= GIVEN ENTRIES =
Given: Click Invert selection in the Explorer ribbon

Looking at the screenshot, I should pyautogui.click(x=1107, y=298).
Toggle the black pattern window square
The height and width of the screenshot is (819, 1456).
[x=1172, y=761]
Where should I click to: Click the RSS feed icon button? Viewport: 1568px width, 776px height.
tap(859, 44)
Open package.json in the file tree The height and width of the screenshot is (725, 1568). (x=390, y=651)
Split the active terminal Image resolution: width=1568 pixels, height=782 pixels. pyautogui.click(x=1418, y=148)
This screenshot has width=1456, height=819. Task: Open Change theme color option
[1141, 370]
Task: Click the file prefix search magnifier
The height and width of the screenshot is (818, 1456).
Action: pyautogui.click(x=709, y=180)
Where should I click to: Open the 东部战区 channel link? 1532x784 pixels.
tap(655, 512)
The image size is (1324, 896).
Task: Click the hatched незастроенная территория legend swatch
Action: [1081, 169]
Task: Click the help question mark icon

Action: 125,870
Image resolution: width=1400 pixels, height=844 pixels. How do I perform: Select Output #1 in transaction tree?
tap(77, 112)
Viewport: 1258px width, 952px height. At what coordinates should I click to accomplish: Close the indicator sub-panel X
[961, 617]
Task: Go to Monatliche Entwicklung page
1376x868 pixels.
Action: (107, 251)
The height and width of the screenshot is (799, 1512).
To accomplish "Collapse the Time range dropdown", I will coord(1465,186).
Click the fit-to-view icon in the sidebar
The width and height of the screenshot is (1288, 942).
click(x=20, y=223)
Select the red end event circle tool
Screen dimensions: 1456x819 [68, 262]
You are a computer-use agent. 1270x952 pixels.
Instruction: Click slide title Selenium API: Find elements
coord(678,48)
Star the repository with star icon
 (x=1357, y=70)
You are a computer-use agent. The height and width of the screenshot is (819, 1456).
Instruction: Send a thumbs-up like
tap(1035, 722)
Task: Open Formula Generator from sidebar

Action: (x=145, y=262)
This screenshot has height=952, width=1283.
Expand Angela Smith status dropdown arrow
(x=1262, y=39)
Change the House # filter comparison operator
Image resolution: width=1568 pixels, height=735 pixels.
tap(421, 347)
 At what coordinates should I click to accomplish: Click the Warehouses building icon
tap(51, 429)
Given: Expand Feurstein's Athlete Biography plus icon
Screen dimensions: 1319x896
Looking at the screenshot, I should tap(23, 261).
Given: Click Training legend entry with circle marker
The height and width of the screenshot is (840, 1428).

= TASK PROMPT =
Retype every record above exactly.

= RESPONSE TO THIS TASK =
Given: Click Invert selection in the Explorer ribbon

Looking at the screenshot, I should pyautogui.click(x=1107, y=298).
Toggle the black pattern window square
The height and width of the screenshot is (819, 1456).
[x=1172, y=761]
Where should I click to: Click the RSS feed icon button? Viewport: 1568px width, 776px height.
tap(859, 44)
Open package.json in the file tree The height and width of the screenshot is (725, 1568). (x=390, y=651)
Split the active terminal Image resolution: width=1568 pixels, height=782 pixels. pyautogui.click(x=1418, y=148)
This screenshot has width=1456, height=819. Task: Open Change theme color option
[1141, 370]
Task: Click the file prefix search magnifier
The height and width of the screenshot is (818, 1456).
Action: pyautogui.click(x=709, y=180)
Where should I click to: Open the 东部战区 channel link? 1532x784 pixels.
tap(655, 512)
The image size is (1324, 896).
Task: Click the hatched незастроенная территория legend swatch
Action: [1081, 169]
Task: Click the help question mark icon

Action: 125,870
Image resolution: width=1400 pixels, height=844 pixels. How do I perform: Select Output #1 in transaction tree?
tap(77, 112)
Viewport: 1258px width, 952px height. At what coordinates should I click to accomplish: Close the indicator sub-panel X
[961, 617]
Task: Go to Monatliche Entwicklung page
1376x868 pixels.
Action: (107, 251)
The height and width of the screenshot is (799, 1512).
To accomplish "Collapse the Time range dropdown", I will coord(1465,186).
Click the fit-to-view icon in the sidebar
The width and height of the screenshot is (1288, 942).
click(x=20, y=223)
Select the red end event circle tool
Screen dimensions: 1456x819 [68, 262]
You are a computer-use agent. 1270x952 pixels.
Instruction: Click slide title Selenium API: Find elements
coord(678,48)
Star the repository with star icon
 (x=1357, y=70)
You are a computer-use agent. The height and width of the screenshot is (819, 1456).
Instruction: Send a thumbs-up like
tap(1035, 722)
Task: Open Formula Generator from sidebar

Action: (x=145, y=262)
This screenshot has height=952, width=1283.
Expand Angela Smith status dropdown arrow
(x=1262, y=39)
Change the House # filter comparison operator
Image resolution: width=1568 pixels, height=735 pixels.
tap(421, 347)
 At what coordinates should I click to accomplish: Click the Warehouses building icon
tap(51, 429)
Given: Expand Feurstein's Athlete Biography plus icon
Screen dimensions: 1319x896
Looking at the screenshot, I should tap(23, 261).
Given: Click Training legend entry with circle marker
The height and width of the screenshot is (840, 1428).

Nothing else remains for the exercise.